**Available data**
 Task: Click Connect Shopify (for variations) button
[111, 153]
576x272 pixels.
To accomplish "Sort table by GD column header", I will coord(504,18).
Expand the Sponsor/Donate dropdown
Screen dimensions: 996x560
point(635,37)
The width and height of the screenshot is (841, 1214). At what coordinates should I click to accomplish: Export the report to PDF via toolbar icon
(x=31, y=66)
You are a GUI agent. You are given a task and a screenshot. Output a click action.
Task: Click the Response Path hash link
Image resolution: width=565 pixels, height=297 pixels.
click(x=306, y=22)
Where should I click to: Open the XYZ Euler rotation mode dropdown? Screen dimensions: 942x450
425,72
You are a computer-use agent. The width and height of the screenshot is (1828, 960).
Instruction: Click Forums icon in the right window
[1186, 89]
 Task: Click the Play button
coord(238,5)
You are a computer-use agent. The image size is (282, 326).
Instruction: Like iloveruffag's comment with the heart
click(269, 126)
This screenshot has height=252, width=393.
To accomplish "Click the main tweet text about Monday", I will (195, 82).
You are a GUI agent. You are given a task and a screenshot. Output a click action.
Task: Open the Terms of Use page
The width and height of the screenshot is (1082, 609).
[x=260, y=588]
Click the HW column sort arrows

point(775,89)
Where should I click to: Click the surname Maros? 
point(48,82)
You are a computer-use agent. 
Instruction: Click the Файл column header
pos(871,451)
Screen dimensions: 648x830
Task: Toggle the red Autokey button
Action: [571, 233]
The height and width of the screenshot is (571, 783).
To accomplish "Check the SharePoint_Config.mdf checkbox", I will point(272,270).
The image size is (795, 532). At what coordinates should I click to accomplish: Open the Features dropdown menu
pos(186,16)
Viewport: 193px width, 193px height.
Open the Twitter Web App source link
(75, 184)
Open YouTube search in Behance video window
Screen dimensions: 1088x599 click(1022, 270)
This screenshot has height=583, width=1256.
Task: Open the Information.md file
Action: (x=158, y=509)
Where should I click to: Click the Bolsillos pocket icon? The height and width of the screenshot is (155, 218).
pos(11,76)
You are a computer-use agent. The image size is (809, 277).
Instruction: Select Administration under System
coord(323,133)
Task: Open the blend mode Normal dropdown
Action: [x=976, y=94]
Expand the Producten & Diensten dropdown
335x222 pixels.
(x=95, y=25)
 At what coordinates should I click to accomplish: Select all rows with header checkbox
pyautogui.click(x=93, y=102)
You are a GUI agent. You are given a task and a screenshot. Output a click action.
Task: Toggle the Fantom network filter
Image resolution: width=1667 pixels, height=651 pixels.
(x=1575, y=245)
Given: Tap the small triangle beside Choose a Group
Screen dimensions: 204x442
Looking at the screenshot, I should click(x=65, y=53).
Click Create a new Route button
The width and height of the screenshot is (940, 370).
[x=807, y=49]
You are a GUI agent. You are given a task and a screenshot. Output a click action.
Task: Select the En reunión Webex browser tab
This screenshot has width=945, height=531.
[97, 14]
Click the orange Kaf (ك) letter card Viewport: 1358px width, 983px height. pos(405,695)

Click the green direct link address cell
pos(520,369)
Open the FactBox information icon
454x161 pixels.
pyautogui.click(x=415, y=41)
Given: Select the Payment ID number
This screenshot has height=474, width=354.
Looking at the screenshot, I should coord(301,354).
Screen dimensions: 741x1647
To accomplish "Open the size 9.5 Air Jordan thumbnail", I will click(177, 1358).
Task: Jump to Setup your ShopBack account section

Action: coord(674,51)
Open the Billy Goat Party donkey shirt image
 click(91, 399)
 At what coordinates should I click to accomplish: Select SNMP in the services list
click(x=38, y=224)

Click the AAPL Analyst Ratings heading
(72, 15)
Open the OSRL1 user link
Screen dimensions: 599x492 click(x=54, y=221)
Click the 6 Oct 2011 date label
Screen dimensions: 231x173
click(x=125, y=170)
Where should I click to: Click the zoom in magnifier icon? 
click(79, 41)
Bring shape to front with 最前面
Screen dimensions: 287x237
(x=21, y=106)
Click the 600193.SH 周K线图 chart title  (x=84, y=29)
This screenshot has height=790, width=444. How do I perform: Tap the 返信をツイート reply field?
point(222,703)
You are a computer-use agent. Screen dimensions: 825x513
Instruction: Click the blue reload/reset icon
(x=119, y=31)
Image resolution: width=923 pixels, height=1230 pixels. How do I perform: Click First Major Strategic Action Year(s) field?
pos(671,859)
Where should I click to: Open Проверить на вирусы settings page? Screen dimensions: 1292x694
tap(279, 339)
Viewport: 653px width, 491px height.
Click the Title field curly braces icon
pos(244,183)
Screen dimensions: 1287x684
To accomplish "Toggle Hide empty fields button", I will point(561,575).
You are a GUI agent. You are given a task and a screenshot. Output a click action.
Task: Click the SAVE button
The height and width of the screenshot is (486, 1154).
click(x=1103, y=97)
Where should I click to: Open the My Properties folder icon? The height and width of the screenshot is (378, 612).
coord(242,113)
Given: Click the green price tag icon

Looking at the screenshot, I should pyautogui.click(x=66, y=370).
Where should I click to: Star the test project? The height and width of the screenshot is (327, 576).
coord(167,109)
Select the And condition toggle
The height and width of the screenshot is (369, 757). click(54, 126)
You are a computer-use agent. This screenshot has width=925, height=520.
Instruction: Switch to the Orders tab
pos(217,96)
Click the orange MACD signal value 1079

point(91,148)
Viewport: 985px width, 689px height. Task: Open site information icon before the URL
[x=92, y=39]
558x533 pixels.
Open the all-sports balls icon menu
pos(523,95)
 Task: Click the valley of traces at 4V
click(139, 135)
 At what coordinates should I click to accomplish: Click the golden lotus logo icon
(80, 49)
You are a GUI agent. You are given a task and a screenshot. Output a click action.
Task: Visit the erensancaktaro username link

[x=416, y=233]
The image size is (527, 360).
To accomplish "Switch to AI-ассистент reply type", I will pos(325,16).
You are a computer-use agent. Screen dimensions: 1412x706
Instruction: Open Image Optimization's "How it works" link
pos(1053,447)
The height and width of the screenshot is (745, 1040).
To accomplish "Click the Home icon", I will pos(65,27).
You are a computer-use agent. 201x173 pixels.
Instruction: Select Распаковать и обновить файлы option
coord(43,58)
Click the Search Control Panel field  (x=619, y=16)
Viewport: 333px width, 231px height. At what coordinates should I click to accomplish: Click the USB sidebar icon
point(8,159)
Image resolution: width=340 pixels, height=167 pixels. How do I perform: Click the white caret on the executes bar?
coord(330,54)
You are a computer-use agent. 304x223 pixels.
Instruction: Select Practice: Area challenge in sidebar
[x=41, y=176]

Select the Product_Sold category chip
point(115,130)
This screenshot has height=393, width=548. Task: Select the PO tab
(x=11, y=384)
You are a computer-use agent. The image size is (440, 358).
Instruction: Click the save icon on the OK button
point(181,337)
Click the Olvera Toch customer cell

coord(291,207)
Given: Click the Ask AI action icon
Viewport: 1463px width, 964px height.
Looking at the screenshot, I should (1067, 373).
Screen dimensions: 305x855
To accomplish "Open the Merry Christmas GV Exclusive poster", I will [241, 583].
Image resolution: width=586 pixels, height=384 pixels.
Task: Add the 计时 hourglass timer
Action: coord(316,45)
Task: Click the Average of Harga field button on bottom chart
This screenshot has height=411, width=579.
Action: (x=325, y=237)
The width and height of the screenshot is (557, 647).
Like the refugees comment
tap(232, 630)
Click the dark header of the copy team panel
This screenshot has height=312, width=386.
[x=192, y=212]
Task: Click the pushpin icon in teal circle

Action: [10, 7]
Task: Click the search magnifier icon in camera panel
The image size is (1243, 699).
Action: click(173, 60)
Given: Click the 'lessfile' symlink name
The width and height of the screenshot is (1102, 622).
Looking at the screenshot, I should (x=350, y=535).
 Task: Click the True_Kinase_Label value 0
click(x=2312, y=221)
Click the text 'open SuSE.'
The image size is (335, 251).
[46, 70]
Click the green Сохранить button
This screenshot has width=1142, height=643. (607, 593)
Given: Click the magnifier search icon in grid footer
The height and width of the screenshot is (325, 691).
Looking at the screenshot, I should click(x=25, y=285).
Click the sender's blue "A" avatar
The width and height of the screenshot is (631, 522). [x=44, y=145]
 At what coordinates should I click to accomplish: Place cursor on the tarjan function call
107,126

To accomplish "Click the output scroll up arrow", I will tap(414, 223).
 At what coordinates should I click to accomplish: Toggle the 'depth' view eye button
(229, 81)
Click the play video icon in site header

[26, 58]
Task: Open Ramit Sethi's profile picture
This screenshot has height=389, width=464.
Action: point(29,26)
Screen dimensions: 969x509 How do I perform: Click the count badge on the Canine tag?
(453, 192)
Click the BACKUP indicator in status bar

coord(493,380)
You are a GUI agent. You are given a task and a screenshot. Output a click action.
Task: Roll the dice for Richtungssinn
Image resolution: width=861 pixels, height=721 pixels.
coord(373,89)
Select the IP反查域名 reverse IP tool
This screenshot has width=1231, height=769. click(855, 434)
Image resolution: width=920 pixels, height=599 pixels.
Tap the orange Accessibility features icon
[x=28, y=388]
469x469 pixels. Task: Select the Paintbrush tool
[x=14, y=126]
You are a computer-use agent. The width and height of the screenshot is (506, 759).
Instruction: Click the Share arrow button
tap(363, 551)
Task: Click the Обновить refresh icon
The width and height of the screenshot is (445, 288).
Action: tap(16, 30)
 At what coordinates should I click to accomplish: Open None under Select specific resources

**Exercise**
In the entries above, find the line holding "This screenshot has width=945, height=531." and the line holding "Screen dimensions: 741x1647", then retype exactly those two lines and every line between them, and nothing else.

**Task result**
This screenshot has width=945, height=531.
[97, 14]
Click the orange Kaf (ك) letter card Viewport: 1358px width, 983px height. pos(405,695)

Click the green direct link address cell
pos(520,369)
Open the FactBox information icon
454x161 pixels.
pyautogui.click(x=415, y=41)
Given: Select the Payment ID number
This screenshot has height=474, width=354.
Looking at the screenshot, I should coord(301,354).
Screen dimensions: 741x1647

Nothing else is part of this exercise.